Government has a duty to Canadians to look at saving and changing the CPP in more rational and secure ways to deliver better value for Canadians. It needs to give real security to Canadians. It needs to encourage thrift rather than penalize it. It needs to expand opportunities for Canadians especially those of modest means to save, rather than taxing away every spare nickel.
The government needs to ensure that public pensions move toward being a real funded asset, safe from political changes or mismanagement. It needs to make sure that there is a real safety net for needy seniors when personal resources are absent. It needs to give tax relief and safety from its continual tax increases which erode the fixed income of people who are retired. It needs to be committed to smaller, more efficient government that spends and taxes less. Instead the Liberals fight to see who can spend the most.
There needs to be liability for unfunded benefits right across society, not mostly loaded on the backs of our young. The government needs to lighten the burden on the business sector and on job producers so that people can earn incomes and can save for their retirement. It needs to give real value and allow younger Canadians to opt out of a bad plan into mandatory pension investment accounts that would deliver a fully funded individually owned pension with better investment returns and higher more secure benefits.
Other countries are doing this but not in Canada. We have to be stuck with some vague political promise from the government because only it can manage our money for us. What nonsense. We need management of a fund which is much less vulnerable to political interference. We just cannot put future generations in the position of having to pay a lot for a little or further eroding the retirement security of older Canadians.
We urge government members to make courageous spending and allocation choices now instead of fighting over some of their pet programs.
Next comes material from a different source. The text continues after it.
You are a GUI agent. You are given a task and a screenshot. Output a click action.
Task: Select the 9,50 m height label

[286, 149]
Make choices now with the money we have to clean up this mess, rather than just transferring it onto our children. The government needs to take every reasonable step to make this fund management fully accountable and untainted by political interference. It needs to stop the tactic of attributing monster scenarios to the opposition and work constructively, all of us together, in the best interests of Canadians with measures we can all have confidence in.
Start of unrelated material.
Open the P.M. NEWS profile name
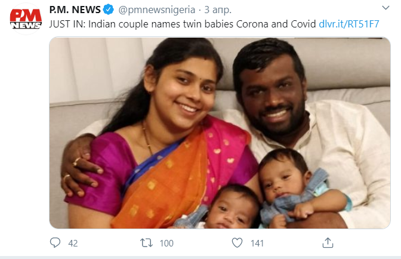This screenshot has height=259, width=401. (x=75, y=10)
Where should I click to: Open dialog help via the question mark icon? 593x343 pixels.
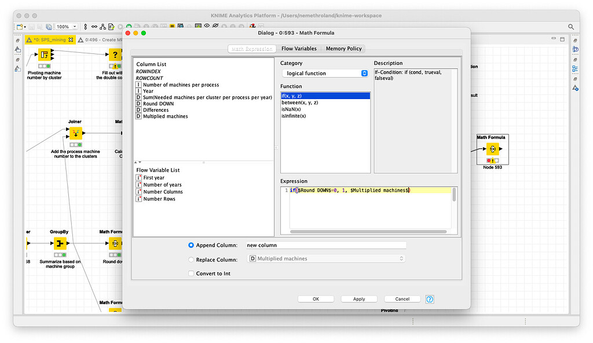click(429, 299)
A talk show host who is well respected in Alberta, Dave Rutherford of QR-77 in Calgary, asked Canadians to let him and the opposition in this country know what they thought about these changes to the CPP. Four thousand faxes were sent in over a period of a few weeks. I would like to have the consent of the House to table these so that all members can look through them and see what real Canadians feel about the measures that are being proposed today.